近期“棱鏡門”的持續發酵,正使得社會上下對網絡信息安全的問題高度關注。實際上,不僅僅在傳統的公用互聯網領域,由于關注度不夠和前期起步階段存在種種客觀問題,工業信息安全相對于傳統互聯網領域存有更大的隱患。
分析人士指出,工業控制系統面臨的信息安全問題正日益嚴重。為保證能源和基礎設施行業控制系統的安全穩定運行,需要建立有針對性的安全防護體系,創建“本質安全”的工業控制網。
在8月8日舉行的工業信息安全用戶高峰論壇上,參會者認為,工控信息安全產業的相關政策參考仍來自于工信部2011年的451號文,不排除未來政策加碼的可能,進口替代將是主推相關行業增長的主要邏輯。
系統軟硬件存隱患
不可否認,信息技術的迅猛發展正令我國的工業生產效率大幅提高,特別是互聯網技術的出現,使得工業控制網絡和企業管理網的聯系越來越緊密。但另一方面,傳統工業控制系統采用專用的硬件、軟件和通信協議,設計上基本沒有考慮過通信安全問題。因此,在工控系統開放的同時,安全隱患問題日益嚴峻。系統中任何一點受到攻擊,都有可能導致整個系統的癱瘓。目前,我國如石油、電力、水利等命脈部門均有各自的工業控制系統,若受到黑客攻擊,后果不堪設想。
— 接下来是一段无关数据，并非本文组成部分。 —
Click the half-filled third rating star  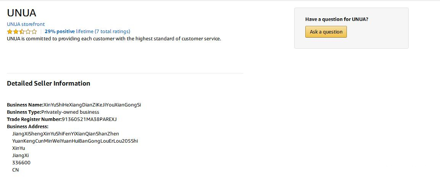tap(22, 32)
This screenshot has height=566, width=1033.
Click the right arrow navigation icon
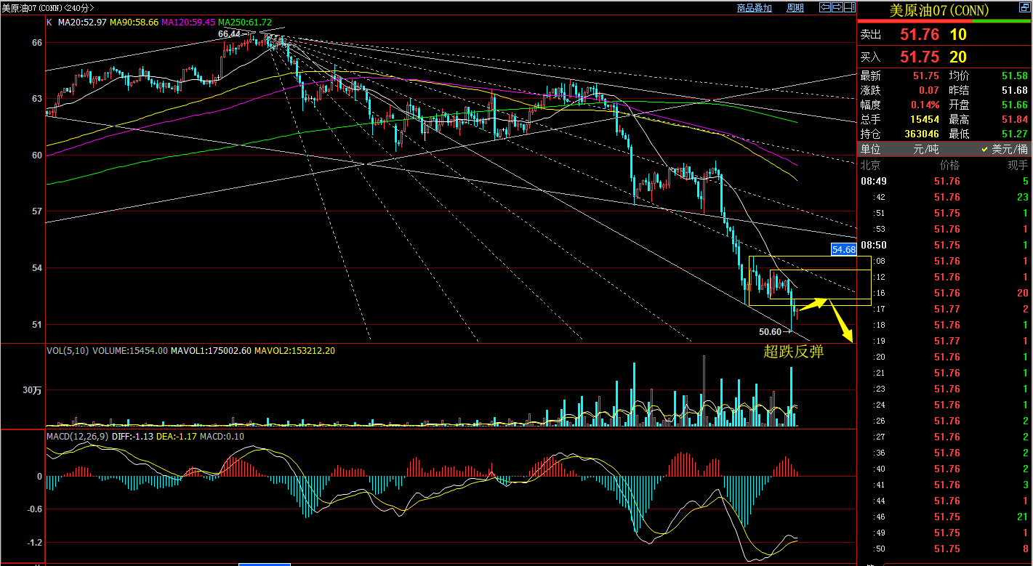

分析人士認為,當前我國工控系統有兩大隱患較為突出:首先是通信協議和OS(操作系統)的安全問題。當前工業化、信息化深度融合,TCP/IP協議和OPC協議等通用協議越來越廣泛地應用在工業控制網絡中,通信協議漏洞問題日益突出。另外,目前我國工業控制軟件系統的OS多采用windows平臺,為了維持系統的穩定性,工程師在系統開車后一般不會再進行update更新,這同樣給安全問題埋下炸彈。
而在中游,安全策略和殺毒軟件同樣存有漏洞。近期一篇產業研究報告透露,我國工業控制系統中移動存儲介質包括筆記本電腦、U盤等設備的使用,存在不嚴格的訪問控制策略。為了保證工控應用軟件的可用性,許多工控系統操作站通常不會安裝殺毒軟件。而且,和OS一樣,為了維持系統的穩定,病毒庫系統也長期不更新。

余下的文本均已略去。